KOLOMBİYA: Kolombiya Cumhurbaşkanı Gustavo Petro açık bir şekilde Filistin'i desteklediğini belirtti. Petro, İsrail saldırıları sonucu hayatını kaybeden Filistinli çocukların fotoğraflarını sosyal medya hesabından paylaşıp, "Filistinli çocukların huzur içinde uyumasının tek yolu, İsrailli çocukların huzur içinde uyumasıdır. İsrailli çocukların huzur içinde uyumasının tek yolu, Filistinli çocukların huzur içinde uyumasıdır." ifadesini kullandı.
KATAR: Katar Dışişleri Bakanlığı tarafından yapılan açıklamada, "Filistin halkı ile devam eden şiddet olaylarında tek sorumlu İsrail" ifadeleri kullanıldı. İki tarafa da sükunet çağrısı yapan Katar, uluslararası topluma, İsrail'in bu durumu kullanarak Gazze'deki Filistin halkına karşı orantısız müdahale başlatmasını engelleme çağrısında bulundu.
SUUDİ ARABİSTAN: Suudi Arabistan Dışişleri Bakanlığı ise durumu yakından takip ettiklerini duyurarak, şiddetin durması çağrısında bulundu. Sivillerin korunması için her iki tarafa çağrıda bulunan Suudi Arabistan, barışçıl bir süreç için uluslararası topluma çağrıda bulundu.

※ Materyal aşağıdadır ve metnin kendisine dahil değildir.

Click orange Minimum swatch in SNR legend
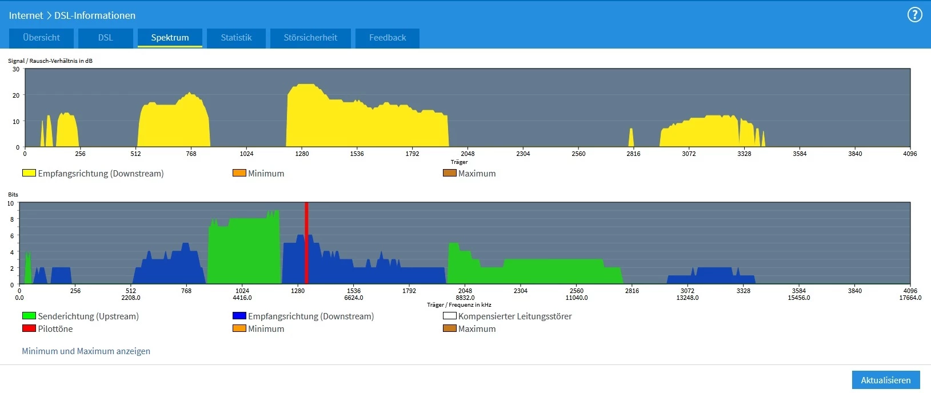Viewport: 931px width, 393px height. click(x=239, y=173)
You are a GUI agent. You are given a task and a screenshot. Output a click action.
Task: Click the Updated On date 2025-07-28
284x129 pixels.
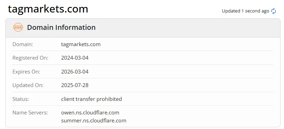point(75,85)
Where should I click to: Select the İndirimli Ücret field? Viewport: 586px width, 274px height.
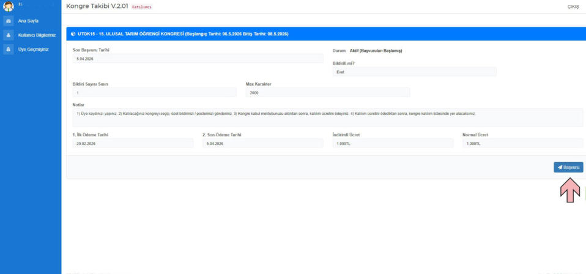(x=393, y=143)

KUVEYT: Kuveyt Dışişleri Bakanlığından yapılan yazılı açıklamada, "İsrail işgalinin kardeş Filistin halkına yönelik apaçık ihlalleri ve saldırılarının sonucu olarak abluka altındaki Gazze'de ve işgal altındaki Filistin topraklarında yaşanan gerilimden endişe duyulduğu" kaydedildi.Gazze Şeridi'ndeki olaylarla ilgili uluslararası toplumun ve Birleşmiş Milletlerin (BM) "üzerine düşen sorumluluğu" üstlenmesi ve yaşanan şiddet olaylarını durdurması istenen açıklamada, Filistin halkına koruma sağlanması ve İsrail güçlerinin, Mescid-i Aksa'ya yönelik ihlalleri ve Yahudi yerleşim birimlerini genişletme politikası başta olmak üzere kışkırtıcı uygulamalarına son verilmesi gerektiği vurgulandı.

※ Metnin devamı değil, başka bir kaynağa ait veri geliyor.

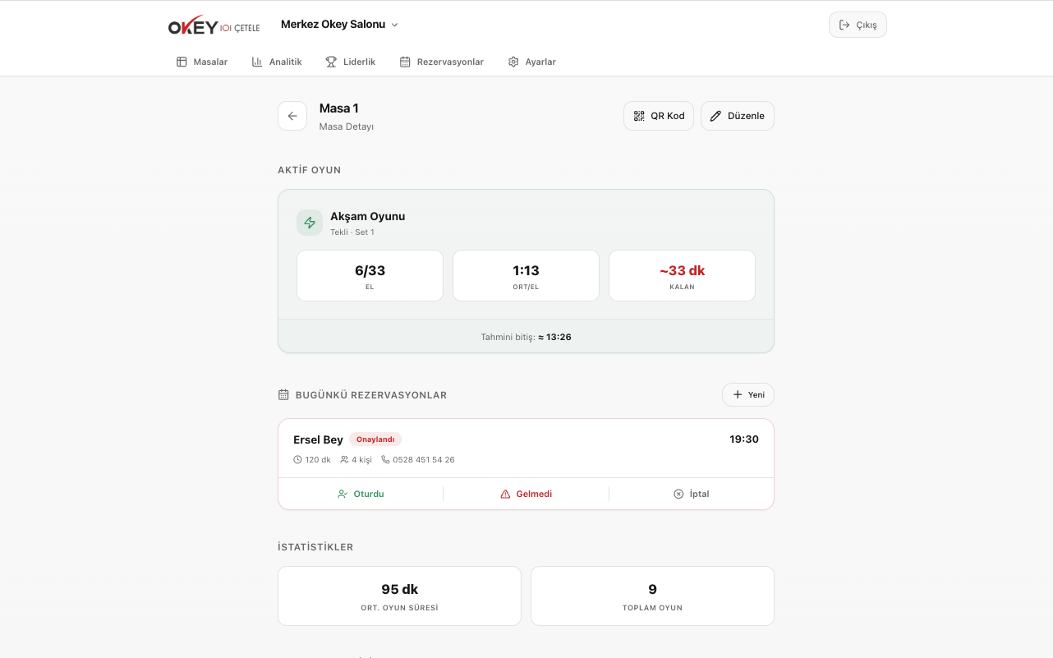Mark Ersel Bey reservation as Oturdu
The height and width of the screenshot is (658, 1053).
[x=361, y=494]
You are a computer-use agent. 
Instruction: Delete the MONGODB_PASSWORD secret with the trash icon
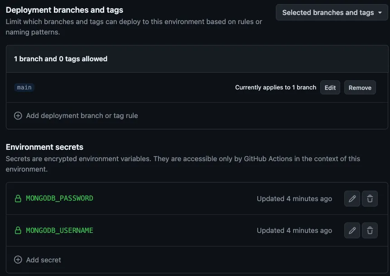pos(370,199)
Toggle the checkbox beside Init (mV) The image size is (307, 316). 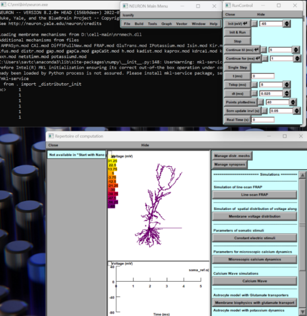click(x=255, y=24)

ÜRDÜN: Ürdün Dışişleri Bakanlığı, Gazze ve çevresinde yaşanan "tehlikeli tırmanışın" durdurulmasını istedi. Açıklamada, Dışişleri Bakanlığı, "Özellikle Batı Şeria'daki bölgelerde Filistin halkını, haklarından mahrum kılma, İslam ve Hıristiyan kutsallarına yönelik saldırılara ve ihlallere tanık olunduğu göz önüne alındığında, durumu daha da tırmandırma ihtimali taşıyan bu tehlikeli yansımalar konusunda uyarıda bulunmaktadır" ifadelerine yer verildi.
UMMAN: Umman Dışişleri Bakanlığından da konuyla ilgili yapılan açıklamada, Filistin topraklarına yönelik gayrimeşru İsrail işgalinin sürmesinin neticesi olarak İsrail ile Filistin arasında tırmanan şiddetin endişe içinde, dikkatle izlendiği belirtildi. İsrail'in Filistin köy ve kentlerine yönelik saldırılarına işaret edilen açıklamada, "tehlikeli tırmanış" konusunda uyarı yapıldı.
BİRLEŞİK ARAP EMİRLİKLERİ: Birleşik Arap Emirlikleri (BAE) Dışişleri Bakanlığı da yaptığı yazılı açıklamada, İsrail ile Filistinliler arasındaki şiddetten duyulan endişeyi dile getirdi. Açıklamada, BAE'nin tehlikeli yansımalardan kaçınmak üzere son derece itidalli olunması ve derhal ateşkes yapılması çağrısında bulunduğu vurgulandı. Ayrıca, BAE'nin Birleşmiş Milletler Güvenlik Konseyindeki "geçici üye" sıfatıyla "Arap İsrail barış sürecinin yeniden canlandırılması için uluslararası dörtlü omisyonunun derhal işler hale getirilmesi çağrısında" bulunduğu kaydedildi.